[9:1] The thirteenth day of Adar came, the day on which the royal proclamation was to take effect, the day when the enemies of the Jews were hoping to get them in their power. But instead, the Jews triumphed over them.
[9:2] In the Jewish quarter of every city in the empire the Jews organized to attack anyone who tried to harm them. People everywhere were afraid of them, and no one could stand against them.
[9:3] In fact, all the provincial officials—governors, administrators, and royal representatives—helped the Jews because they were all afraid of Mordecai.
[9:4] It was well-known throughout the empire that Mordecai was now a powerful man in the palace and was growing more powerful.
[9:5] So the Jews could do what they wanted with their enemies. They attacked them with swords and slaughtered them.
[9:6] In Susa, the capital city itself, the Jews killed five hundred people.
[9:11] That same day the number of people killed in Susa was reported to the king.
[9:12] He then said to Queen Esther, “In Susa alone the Jews have killed five hundred people, including Haman's ten sons. What must they have done out in the provinces! What do you want now? You shall have it. Tell me what else you want, and you shall have it.”
[9:13] Esther answered, “If it please Your Majesty, let the Jews in Susa do again tomorrow what they were allowed to do today. And have the bodies of Haman's ten sons hung from the gallows.”
[9:14] The king ordered this to be done, and the proclamation was issued in Susa. The bodies of Haman's ten sons were publicly displayed.
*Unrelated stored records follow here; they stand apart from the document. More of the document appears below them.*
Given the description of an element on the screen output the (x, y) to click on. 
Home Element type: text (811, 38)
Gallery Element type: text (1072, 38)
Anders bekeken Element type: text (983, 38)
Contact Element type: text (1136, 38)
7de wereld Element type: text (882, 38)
[9:15] On the fourteenth day of Adar the Jews of Susa got together again and killed three hundred more people in the city. But again, they did no looting.
[9:16] The Jews in the provinces also organized and defended themselves. They rid themselves of their enemies by killing seventy-five thousand people who hated them. But they did no looting.
[9:17] This was on the thirteenth day of Adar. On the next day, the fourteenth, there was no more killing, and they made it a joyful day of feasting.
[9:18] The Jews of Susa, however, made the fifteenth a holiday, since they had slaughtered their enemies on the thirteenth and fourteenth and then stopped on the fifteenth.
[9:19] This is why Jews who live in small towns observe the fourteenth day of the month of Adar as a joyous holiday, a time for feasting and giving gifts of food to one another.